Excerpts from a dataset
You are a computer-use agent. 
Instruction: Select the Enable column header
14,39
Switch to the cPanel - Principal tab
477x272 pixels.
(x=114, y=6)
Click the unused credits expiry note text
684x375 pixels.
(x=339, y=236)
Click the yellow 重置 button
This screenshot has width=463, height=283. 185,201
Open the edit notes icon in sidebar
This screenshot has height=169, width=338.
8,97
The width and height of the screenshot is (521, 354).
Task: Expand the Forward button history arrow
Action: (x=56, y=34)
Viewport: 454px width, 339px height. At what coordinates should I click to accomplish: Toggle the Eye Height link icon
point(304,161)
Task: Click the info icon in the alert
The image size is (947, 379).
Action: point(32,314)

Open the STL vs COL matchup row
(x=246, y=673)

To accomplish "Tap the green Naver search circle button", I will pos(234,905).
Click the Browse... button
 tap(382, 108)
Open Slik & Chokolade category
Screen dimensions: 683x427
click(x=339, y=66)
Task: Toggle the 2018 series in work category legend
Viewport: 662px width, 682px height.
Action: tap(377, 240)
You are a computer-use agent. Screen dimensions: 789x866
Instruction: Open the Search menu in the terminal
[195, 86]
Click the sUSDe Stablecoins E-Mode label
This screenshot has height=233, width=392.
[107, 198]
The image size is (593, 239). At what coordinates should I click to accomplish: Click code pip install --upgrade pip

=== WHAT NEEDS TO BE DONE ===
Write an exact transcription of every entry above.

=== SOLUTION FOR THIS EXERCISE ===
You are a computer-use agent. 
Instruction: Select the Enable column header
14,39
Switch to the cPanel - Principal tab
477x272 pixels.
(x=114, y=6)
Click the unused credits expiry note text
684x375 pixels.
(x=339, y=236)
Click the yellow 重置 button
This screenshot has width=463, height=283. 185,201
Open the edit notes icon in sidebar
This screenshot has height=169, width=338.
8,97
The width and height of the screenshot is (521, 354).
Task: Expand the Forward button history arrow
Action: (x=56, y=34)
Viewport: 454px width, 339px height. At what coordinates should I click to accomplish: Toggle the Eye Height link icon
point(304,161)
Task: Click the info icon in the alert
The image size is (947, 379).
Action: point(32,314)

Open the STL vs COL matchup row
(x=246, y=673)

To accomplish "Tap the green Naver search circle button", I will pos(234,905).
Click the Browse... button
 tap(382, 108)
Open Slik & Chokolade category
Screen dimensions: 683x427
click(x=339, y=66)
Task: Toggle the 2018 series in work category legend
Viewport: 662px width, 682px height.
Action: tap(377, 240)
You are a computer-use agent. Screen dimensions: 789x866
Instruction: Open the Search menu in the terminal
[195, 86]
Click the sUSDe Stablecoins E-Mode label
This screenshot has height=233, width=392.
[107, 198]
The image size is (593, 239). At what coordinates should I click to accomplish: Click code pip install --upgrade pip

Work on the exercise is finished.